Case · Forgery

Van Meegeren's Vermeer Forgeries

The forger who fooled the Nazis — and confessed to save himself

Van Meegeren's Vermeer Forgeries

Image: Wikimedia Commons (public domain)

Han van Meegeren painted 'lost' Vermeers so convincing that they entered major collections — and one reached Hermann Göring. Accused of selling a national treasure to the enemy, he confessed to the greater crime of forgery.

Embittered by critics who dismissed his own work, van Meegeren set out to prove his genius by deceiving them. He studied Vermeer's technique obsessively, sourced seventeenth-century canvases, ground his own pigments, and baked his paintings to simulate the craquelure of age.

His masterstroke, Christ at Emmaus, was hailed in 1937 as a rediscovered Vermeer and acquired for a Rotterdam museum to universal acclaim. Over the following decade his fakes earned him a fortune.

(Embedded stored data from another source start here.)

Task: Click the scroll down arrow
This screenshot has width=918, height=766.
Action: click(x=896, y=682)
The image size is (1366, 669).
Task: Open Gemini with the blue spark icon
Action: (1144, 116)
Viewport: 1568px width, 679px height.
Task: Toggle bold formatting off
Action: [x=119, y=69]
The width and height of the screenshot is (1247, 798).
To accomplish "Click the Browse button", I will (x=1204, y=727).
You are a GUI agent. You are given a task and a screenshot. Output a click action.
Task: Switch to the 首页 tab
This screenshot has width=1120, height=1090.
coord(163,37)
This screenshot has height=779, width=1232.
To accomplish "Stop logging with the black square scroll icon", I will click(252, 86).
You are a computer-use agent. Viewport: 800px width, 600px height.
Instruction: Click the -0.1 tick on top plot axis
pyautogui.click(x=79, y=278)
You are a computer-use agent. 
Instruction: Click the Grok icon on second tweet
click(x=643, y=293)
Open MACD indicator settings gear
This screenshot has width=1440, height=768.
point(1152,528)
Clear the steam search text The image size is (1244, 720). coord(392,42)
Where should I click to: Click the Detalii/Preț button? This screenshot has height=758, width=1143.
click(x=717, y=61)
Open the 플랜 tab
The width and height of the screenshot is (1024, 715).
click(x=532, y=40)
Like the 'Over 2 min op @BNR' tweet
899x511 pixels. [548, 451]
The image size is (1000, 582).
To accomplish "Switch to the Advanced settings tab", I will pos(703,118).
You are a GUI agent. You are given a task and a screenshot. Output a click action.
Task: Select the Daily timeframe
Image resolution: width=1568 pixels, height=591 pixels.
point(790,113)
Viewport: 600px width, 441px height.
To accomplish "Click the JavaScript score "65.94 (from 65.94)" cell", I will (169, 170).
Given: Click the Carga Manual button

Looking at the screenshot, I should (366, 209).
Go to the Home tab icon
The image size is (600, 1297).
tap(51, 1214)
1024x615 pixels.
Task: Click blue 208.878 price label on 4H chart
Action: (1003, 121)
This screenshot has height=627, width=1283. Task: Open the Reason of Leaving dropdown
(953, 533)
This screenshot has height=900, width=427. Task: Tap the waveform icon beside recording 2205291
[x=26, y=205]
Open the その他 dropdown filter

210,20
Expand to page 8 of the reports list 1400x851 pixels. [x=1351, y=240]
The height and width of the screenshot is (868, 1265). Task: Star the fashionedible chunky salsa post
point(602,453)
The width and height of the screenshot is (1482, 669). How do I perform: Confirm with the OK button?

After the war, Allied investigators traced a 'Vermeer' in Göring's collection back to van Meegeren, who was arrested for collaboration — a capital offense. To escape the charge, he made the extraordinary claim that the painting was his own forgery. Disbelieved, he was made to paint a new 'Vermeer' under guard to prove it.

The case is a founding parable of authentication: it revealed how connoisseurship can be led by expectation, and how the desire to discover a masterpiece can blind even the expert eye.